[Stored data entries]
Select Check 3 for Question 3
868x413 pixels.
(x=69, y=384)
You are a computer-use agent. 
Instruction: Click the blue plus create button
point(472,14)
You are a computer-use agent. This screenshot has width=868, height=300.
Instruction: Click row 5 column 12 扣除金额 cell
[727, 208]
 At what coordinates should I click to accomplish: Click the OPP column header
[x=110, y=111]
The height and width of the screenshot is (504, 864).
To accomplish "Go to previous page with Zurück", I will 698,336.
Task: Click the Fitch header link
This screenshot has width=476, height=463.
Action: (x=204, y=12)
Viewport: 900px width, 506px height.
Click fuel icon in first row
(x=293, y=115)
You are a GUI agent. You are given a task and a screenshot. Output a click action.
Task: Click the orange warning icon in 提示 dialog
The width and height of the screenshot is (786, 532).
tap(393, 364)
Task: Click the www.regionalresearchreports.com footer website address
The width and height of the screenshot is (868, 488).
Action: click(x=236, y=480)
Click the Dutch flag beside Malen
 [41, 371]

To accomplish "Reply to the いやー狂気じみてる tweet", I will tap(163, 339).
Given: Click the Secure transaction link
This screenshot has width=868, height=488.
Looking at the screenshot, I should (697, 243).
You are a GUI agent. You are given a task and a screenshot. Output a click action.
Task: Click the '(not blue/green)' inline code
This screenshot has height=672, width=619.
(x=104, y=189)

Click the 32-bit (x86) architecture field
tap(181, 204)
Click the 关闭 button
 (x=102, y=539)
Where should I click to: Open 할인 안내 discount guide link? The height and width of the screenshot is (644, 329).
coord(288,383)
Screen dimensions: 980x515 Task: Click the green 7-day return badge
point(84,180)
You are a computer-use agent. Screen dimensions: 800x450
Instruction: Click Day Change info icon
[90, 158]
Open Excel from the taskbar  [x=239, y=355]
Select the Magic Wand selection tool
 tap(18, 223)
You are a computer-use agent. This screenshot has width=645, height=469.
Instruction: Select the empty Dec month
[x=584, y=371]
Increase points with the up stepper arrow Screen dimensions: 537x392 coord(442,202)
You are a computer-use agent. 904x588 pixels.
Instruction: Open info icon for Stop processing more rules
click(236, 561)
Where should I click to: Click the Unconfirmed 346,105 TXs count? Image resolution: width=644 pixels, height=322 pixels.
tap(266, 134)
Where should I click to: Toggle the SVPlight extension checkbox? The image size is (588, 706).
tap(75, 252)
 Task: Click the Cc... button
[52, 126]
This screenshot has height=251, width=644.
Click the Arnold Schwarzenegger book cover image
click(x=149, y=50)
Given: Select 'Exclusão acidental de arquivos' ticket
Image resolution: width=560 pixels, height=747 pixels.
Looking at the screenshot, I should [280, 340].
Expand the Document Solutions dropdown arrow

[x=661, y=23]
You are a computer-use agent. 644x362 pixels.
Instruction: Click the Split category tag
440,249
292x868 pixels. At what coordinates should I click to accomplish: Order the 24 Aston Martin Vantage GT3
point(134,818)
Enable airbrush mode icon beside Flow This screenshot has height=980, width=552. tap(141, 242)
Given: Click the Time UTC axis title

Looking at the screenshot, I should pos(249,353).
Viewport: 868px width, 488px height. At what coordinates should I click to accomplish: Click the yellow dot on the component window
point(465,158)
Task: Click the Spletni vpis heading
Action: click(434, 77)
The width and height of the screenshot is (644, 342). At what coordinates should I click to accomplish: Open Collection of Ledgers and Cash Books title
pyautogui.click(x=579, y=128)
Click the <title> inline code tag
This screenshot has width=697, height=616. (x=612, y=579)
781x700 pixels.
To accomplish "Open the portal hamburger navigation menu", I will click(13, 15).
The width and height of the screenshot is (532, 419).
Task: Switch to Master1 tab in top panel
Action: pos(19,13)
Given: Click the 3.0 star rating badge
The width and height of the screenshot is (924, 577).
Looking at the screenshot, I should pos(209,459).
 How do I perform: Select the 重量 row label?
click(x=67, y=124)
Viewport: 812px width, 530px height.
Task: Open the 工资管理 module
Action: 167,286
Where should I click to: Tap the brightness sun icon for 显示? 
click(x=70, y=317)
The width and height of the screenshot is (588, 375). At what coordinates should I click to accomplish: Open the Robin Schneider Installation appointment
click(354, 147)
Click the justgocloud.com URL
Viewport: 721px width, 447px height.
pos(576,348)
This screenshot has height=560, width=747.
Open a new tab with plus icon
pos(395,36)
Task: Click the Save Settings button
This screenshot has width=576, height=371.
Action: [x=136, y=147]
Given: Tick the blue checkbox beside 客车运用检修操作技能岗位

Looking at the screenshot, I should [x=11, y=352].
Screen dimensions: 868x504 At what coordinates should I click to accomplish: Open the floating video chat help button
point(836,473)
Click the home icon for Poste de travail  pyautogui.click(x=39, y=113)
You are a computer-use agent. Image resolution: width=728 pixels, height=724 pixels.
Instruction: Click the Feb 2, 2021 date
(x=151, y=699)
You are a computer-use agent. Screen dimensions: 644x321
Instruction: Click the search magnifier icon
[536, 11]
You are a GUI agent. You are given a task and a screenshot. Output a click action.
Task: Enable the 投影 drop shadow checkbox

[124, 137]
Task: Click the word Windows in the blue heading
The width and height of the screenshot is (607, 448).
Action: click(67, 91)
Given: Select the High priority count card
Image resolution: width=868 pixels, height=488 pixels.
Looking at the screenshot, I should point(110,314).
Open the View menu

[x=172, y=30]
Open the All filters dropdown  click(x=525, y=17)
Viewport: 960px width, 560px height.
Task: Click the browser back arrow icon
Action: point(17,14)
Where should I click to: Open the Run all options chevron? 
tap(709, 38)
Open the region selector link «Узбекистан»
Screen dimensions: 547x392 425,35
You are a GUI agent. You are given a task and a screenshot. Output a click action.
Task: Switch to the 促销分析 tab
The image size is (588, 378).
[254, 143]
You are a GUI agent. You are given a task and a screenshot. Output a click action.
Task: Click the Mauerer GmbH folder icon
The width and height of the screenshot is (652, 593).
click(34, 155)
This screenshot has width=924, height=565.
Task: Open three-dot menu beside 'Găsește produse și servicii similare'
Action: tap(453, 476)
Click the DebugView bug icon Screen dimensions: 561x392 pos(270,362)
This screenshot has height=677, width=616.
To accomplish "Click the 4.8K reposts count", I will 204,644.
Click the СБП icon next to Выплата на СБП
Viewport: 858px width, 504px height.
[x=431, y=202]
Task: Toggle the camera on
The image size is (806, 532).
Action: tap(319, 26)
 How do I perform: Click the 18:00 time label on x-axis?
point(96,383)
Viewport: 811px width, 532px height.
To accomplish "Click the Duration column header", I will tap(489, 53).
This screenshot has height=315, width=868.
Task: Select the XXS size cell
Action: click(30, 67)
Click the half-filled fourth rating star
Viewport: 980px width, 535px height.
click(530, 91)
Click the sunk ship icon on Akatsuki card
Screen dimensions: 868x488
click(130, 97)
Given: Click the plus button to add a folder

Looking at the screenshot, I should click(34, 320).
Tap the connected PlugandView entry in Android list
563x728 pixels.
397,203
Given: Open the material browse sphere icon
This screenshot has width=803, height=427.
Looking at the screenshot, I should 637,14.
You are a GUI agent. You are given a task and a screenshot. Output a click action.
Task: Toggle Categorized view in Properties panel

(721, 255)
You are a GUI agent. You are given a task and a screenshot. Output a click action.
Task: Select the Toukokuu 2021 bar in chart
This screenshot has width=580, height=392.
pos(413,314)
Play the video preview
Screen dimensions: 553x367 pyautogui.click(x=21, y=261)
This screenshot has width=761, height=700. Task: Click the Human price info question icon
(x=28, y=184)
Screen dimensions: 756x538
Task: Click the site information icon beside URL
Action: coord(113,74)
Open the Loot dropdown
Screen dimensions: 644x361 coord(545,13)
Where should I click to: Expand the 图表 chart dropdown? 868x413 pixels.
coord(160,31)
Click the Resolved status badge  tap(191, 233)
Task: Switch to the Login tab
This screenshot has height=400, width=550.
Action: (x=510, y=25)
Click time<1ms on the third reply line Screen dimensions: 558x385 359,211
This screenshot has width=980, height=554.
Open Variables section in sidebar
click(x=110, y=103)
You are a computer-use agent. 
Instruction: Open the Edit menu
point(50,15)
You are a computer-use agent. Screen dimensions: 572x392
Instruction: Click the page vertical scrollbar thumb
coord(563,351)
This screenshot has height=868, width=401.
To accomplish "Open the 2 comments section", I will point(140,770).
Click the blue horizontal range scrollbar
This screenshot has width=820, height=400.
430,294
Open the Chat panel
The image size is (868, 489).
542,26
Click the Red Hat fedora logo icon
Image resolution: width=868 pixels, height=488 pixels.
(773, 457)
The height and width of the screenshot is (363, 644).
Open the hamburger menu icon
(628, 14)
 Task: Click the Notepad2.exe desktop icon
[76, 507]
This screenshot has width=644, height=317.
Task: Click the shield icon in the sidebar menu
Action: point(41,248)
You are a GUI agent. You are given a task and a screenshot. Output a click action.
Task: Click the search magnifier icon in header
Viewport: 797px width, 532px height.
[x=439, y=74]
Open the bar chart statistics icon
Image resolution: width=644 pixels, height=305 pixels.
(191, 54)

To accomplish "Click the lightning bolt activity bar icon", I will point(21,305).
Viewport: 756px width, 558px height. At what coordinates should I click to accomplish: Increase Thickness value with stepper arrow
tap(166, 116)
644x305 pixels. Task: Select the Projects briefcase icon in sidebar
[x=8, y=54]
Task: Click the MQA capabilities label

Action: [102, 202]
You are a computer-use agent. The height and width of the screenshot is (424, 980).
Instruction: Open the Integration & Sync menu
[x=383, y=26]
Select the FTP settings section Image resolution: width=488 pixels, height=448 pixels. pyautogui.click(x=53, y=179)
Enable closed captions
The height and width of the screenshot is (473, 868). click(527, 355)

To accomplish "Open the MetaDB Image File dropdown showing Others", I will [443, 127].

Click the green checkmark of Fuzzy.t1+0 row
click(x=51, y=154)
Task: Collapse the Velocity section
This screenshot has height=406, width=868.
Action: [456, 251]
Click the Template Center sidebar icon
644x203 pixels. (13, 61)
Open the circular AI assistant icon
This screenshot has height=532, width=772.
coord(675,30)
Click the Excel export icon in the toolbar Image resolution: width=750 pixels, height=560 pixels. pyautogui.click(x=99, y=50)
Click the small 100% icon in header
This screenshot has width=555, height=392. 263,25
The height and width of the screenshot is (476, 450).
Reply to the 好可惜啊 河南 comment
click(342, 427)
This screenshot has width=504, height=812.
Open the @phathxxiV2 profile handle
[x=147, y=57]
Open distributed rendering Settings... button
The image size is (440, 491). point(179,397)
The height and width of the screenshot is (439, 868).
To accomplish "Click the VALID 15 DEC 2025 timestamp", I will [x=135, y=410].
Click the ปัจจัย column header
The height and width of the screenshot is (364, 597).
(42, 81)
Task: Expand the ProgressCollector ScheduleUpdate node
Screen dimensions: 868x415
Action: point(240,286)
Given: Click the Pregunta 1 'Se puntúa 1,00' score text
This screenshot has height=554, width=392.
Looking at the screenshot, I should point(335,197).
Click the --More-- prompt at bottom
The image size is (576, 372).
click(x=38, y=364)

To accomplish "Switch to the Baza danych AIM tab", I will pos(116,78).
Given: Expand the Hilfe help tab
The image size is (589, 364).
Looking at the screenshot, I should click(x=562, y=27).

#### Task goal:
Copy out each line of the data that holds the string "rating".

#### Answer to the problem:
Given: Click the 3.0 star rating badge
Click the half-filled fourth rating star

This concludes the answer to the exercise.